Retype the data exactly, leaving nothing out.

● Available data
——————————

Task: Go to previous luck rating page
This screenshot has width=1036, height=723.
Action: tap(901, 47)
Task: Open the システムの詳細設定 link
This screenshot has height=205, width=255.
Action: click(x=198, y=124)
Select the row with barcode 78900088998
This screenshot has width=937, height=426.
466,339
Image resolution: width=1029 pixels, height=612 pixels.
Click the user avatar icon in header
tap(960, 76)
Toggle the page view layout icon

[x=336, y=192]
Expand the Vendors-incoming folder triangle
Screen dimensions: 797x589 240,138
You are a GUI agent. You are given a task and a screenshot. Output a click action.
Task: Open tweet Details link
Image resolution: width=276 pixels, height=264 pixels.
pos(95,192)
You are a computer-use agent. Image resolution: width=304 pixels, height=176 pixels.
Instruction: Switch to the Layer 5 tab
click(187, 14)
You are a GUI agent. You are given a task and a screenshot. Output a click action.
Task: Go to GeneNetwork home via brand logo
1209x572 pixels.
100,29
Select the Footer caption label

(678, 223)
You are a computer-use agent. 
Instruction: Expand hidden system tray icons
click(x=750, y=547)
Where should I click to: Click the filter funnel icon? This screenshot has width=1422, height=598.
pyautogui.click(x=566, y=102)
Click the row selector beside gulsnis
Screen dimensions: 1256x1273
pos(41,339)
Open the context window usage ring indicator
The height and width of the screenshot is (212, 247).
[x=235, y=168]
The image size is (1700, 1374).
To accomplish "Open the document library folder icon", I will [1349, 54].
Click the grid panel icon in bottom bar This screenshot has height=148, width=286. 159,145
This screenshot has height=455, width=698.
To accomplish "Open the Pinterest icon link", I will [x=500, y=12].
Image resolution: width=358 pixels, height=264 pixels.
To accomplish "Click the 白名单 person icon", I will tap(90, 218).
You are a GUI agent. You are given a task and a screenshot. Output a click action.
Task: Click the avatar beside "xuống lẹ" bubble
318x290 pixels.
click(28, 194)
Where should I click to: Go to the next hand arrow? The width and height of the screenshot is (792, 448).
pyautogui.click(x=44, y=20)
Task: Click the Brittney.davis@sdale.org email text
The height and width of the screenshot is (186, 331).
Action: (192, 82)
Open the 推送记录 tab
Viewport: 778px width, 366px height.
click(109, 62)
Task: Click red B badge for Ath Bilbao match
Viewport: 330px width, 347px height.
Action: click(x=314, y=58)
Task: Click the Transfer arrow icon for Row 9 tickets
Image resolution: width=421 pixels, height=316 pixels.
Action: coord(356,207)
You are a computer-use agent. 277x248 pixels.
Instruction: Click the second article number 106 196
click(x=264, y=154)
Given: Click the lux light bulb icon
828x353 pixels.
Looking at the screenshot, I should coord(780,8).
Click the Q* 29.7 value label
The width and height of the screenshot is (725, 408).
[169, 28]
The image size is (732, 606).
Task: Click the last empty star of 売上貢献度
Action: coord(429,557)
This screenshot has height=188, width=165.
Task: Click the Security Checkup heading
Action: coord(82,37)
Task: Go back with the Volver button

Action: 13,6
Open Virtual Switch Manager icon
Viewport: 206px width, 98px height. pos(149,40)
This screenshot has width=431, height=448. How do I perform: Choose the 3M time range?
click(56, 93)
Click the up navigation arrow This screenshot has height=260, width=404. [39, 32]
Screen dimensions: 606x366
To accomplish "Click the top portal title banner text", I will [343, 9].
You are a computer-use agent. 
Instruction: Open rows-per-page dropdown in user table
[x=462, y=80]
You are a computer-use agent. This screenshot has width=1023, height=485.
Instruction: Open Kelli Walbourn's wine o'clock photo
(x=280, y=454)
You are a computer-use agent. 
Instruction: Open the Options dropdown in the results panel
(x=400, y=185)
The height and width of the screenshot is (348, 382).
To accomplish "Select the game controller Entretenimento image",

——————————

● Response for this exercise
Task: Go to previous luck rating page
This screenshot has width=1036, height=723.
Action: tap(901, 47)
Task: Open the システムの詳細設定 link
This screenshot has height=205, width=255.
Action: click(x=198, y=124)
Select the row with barcode 78900088998
This screenshot has width=937, height=426.
466,339
Image resolution: width=1029 pixels, height=612 pixels.
Click the user avatar icon in header
tap(960, 76)
Toggle the page view layout icon

[x=336, y=192]
Expand the Vendors-incoming folder triangle
Screen dimensions: 797x589 240,138
You are a GUI agent. You are given a task and a screenshot. Output a click action.
Task: Open tweet Details link
Image resolution: width=276 pixels, height=264 pixels.
pos(95,192)
You are a computer-use agent. Image resolution: width=304 pixels, height=176 pixels.
Instruction: Switch to the Layer 5 tab
click(187, 14)
You are a GUI agent. You are given a task and a screenshot. Output a click action.
Task: Go to GeneNetwork home via brand logo
1209x572 pixels.
100,29
Select the Footer caption label

(678, 223)
You are a computer-use agent. 
Instruction: Expand hidden system tray icons
click(x=750, y=547)
Where should I click to: Click the filter funnel icon? This screenshot has width=1422, height=598.
pyautogui.click(x=566, y=102)
Click the row selector beside gulsnis
Screen dimensions: 1256x1273
pos(41,339)
Open the context window usage ring indicator
The height and width of the screenshot is (212, 247).
[x=235, y=168]
The image size is (1700, 1374).
To accomplish "Open the document library folder icon", I will [1349, 54].
Click the grid panel icon in bottom bar This screenshot has height=148, width=286. 159,145
This screenshot has height=455, width=698.
To accomplish "Open the Pinterest icon link", I will [x=500, y=12].
Image resolution: width=358 pixels, height=264 pixels.
To accomplish "Click the 白名单 person icon", I will tap(90, 218).
You are a GUI agent. You are given a task and a screenshot. Output a click action.
Task: Click the avatar beside "xuống lẹ" bubble
318x290 pixels.
click(28, 194)
Where should I click to: Go to the next hand arrow? The width and height of the screenshot is (792, 448).
pyautogui.click(x=44, y=20)
Task: Click the Brittney.davis@sdale.org email text
The height and width of the screenshot is (186, 331).
Action: (192, 82)
Open the 推送记录 tab
Viewport: 778px width, 366px height.
click(109, 62)
Task: Click red B badge for Ath Bilbao match
Viewport: 330px width, 347px height.
Action: click(x=314, y=58)
Task: Click the Transfer arrow icon for Row 9 tickets
Image resolution: width=421 pixels, height=316 pixels.
Action: coord(356,207)
You are a computer-use agent. 277x248 pixels.
Instruction: Click the second article number 106 196
click(x=264, y=154)
Given: Click the lux light bulb icon
828x353 pixels.
Looking at the screenshot, I should coord(780,8).
Click the Q* 29.7 value label
The width and height of the screenshot is (725, 408).
[169, 28]
The image size is (732, 606).
Task: Click the last empty star of 売上貢献度
Action: coord(429,557)
This screenshot has height=188, width=165.
Task: Click the Security Checkup heading
Action: coord(82,37)
Task: Go back with the Volver button

Action: 13,6
Open Virtual Switch Manager icon
Viewport: 206px width, 98px height. pos(149,40)
This screenshot has width=431, height=448. How do I perform: Choose the 3M time range?
click(56, 93)
Click the up navigation arrow This screenshot has height=260, width=404. [39, 32]
Screen dimensions: 606x366
To accomplish "Click the top portal title banner text", I will [343, 9].
You are a computer-use agent. 
Instruction: Open rows-per-page dropdown in user table
[x=462, y=80]
You are a computer-use agent. This screenshot has width=1023, height=485.
Instruction: Open Kelli Walbourn's wine o'clock photo
(x=280, y=454)
You are a computer-use agent. 
Instruction: Open the Options dropdown in the results panel
(x=400, y=185)
The height and width of the screenshot is (348, 382).
To accomplish "Select the game controller Entretenimento image",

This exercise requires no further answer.